Quaternion to Rotation Matrix in SciPy: Normalize Quaternions, Use Scalar-Last [x, y, z, w], Avoid Scaling

Learn why SciPy's quaternion-to-matrix conversion scales when quaternions aren't unit length, how to normalize, and why scalar-last [x, y, z, w] order matters.

Quaternion-to-matrix conversions in SciPy sometimes surprise people who compare the output to the classic formulas from textbooks or the Wikipedia rotation matrix page. The discrepancy typically shows up when the input quaternion is not unit length. Here is what is actually happening and how to keep your transforms predictable.

Minimal example of the mismatch

The following snippet feeds SciPy a quaternion that has only a scalar part and is not normalized. SciPy expects quaternions in scalar-last order, so the vector is [x, y, z, w].

import numpy as np
from scipy.spatial.transform import Rotation as Rot

# Non-unit quaternion, scalar last: w=2.0
q_raw = np.array([0.0, 0.0, 0.0, 2.0])
rot_bad = Rot.from_quat(q_raw)
mat_bad = rot_bad.as_matrix()

print("Matrix from non-unit quaternion:")
print(mat_bad)

print("Scaled-down matrix (by 1/4):")
print(0.25 * mat_bad)

With only a w term there is no rotation. The usual rotation matrix would be the identity. SciPy’s matrix here becomes 4 times the identity, because the quaternion length is 2.0.

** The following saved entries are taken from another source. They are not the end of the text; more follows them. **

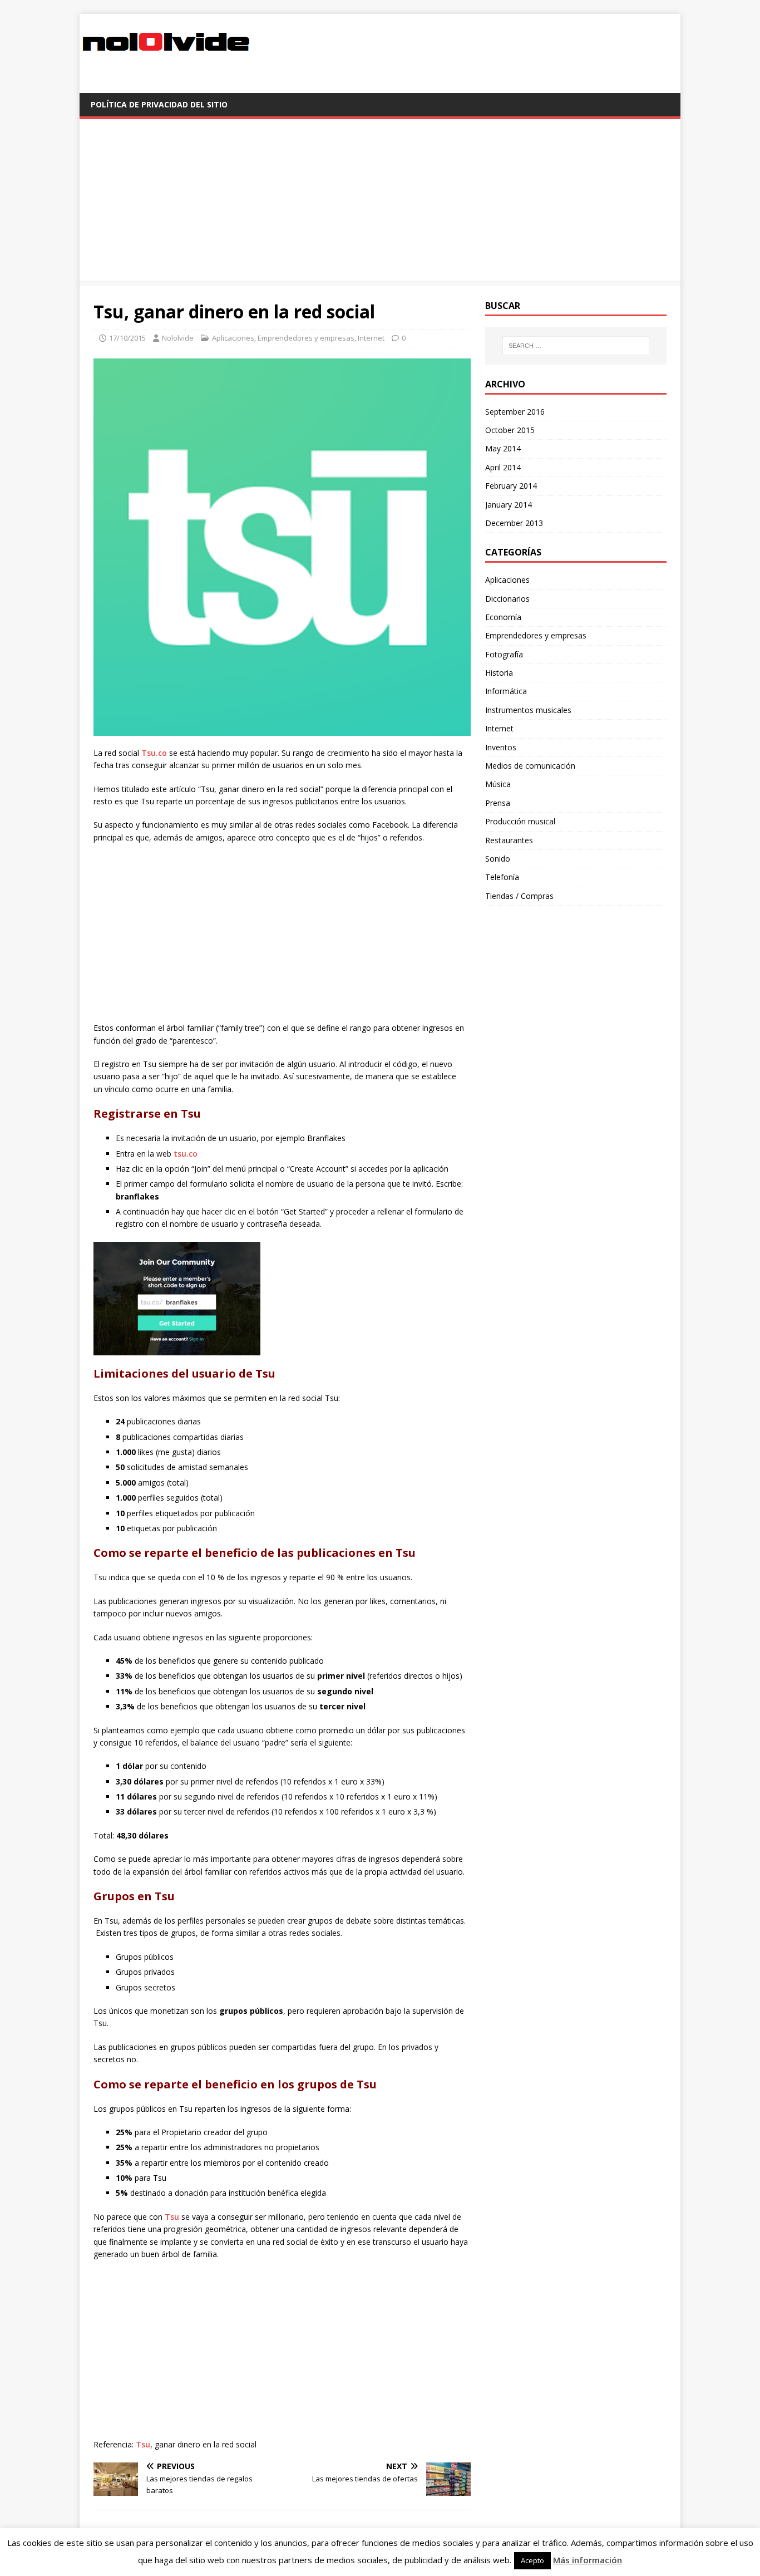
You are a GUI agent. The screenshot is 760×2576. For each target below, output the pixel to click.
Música (498, 784)
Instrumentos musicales (528, 710)
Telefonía (502, 877)
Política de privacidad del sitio (159, 104)
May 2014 (503, 448)
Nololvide (178, 338)
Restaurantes (509, 840)
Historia (499, 672)
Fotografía (504, 654)
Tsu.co (154, 753)
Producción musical (520, 821)
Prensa (497, 803)
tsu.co (186, 1153)
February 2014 (511, 485)
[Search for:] (576, 345)
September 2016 (515, 411)
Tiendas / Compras (519, 896)
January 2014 (508, 504)
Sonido (497, 858)
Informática (506, 691)
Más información (587, 2559)
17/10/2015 (127, 338)
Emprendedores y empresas (306, 338)
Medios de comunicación (530, 765)
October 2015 (510, 430)
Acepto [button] (532, 2560)
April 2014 (503, 467)
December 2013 (514, 523)
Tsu (172, 2216)
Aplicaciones (233, 338)
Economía (503, 617)
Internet (371, 338)
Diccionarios (507, 598)
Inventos (500, 747)
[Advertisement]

What causes the difference

The well-known formulae for constructing a rotation matrix from a quaternion put 1’s on the diagonal. SciPy’s implementation replaces those diagonal 1’s with w² + x² + y² + z². If the quaternion is a unit quaternion, that sum is 1 and both forms coincide. If the quaternion is not unit length, the resulting matrix performs a rotation and a scaling.

There is one more practical detail to keep in mind. SciPy uses scalar-last ordering internally. You can see this in how quaternions are fed to the constructor, for example:

import numpy as np
from scipy.spatial.transform import Rotation as Rot

# Example with a 90-degree rotation around z: [x, y, z, w]
z90 = Rot.from_quat([0.0, 0.0, np.sin(np.pi / 4), np.cos(np.pi / 4)])
Z = z90.as_matrix()
print(Z)

This ordering is consistent with SciPy’s interface and is important when manually constructing quaternions.

How to get the expected pure rotation

If you want the classic rotation matrix (no scaling), ensure the quaternion is unit length before converting. This makes the diagonal term equal to 1 and aligns the result with the familiar formulas.

import numpy as np
from scipy.spatial.transform import Rotation as Rot

def unit_quat(q):
    return q / np.linalg.norm(q)

# Same non-unit quaternion as above
q_raw = np.array([0.0, 0.0, 0.0, 2.0])
q_unit = unit_quat(q_raw)

rot_ok = Rot.from_quat(q_unit)
mat_ok = rot_ok.as_matrix()

print("Matrix from normalized quaternion:")
print(mat_ok)

Using a unit quaternion eliminates the scaling factor and yields the identity in this specific example.

Why this matters

Mixing normalized and non-normalized quaternions leads to silent scaling in your transforms. If you compare against textbook or Wikipedia formulas while passing a non-unit quaternion, you will see a mismatch and may misdiagnose the issue as a formula difference rather than a normalization issue. It is also relevant that SciPy’s quaternion representation is scalar-last. Feeding scalar-first data without reordering changes the intended rotation. There is also a closely related transform that is effectively the transpose of another common form; for rotation matrices the transpose is the inverse, which preserves correctness in that context.

Takeaways

If you want pure rotations, use unit quaternions. When building quaternions for SciPy, supply them in [x, y, z, w] order. If a result looks scaled compared to a reference matrix, check the quaternion’s norm first. This small habit keeps rotation matrices consistent with the usual formulas and avoids chasing ghosts in your math or code.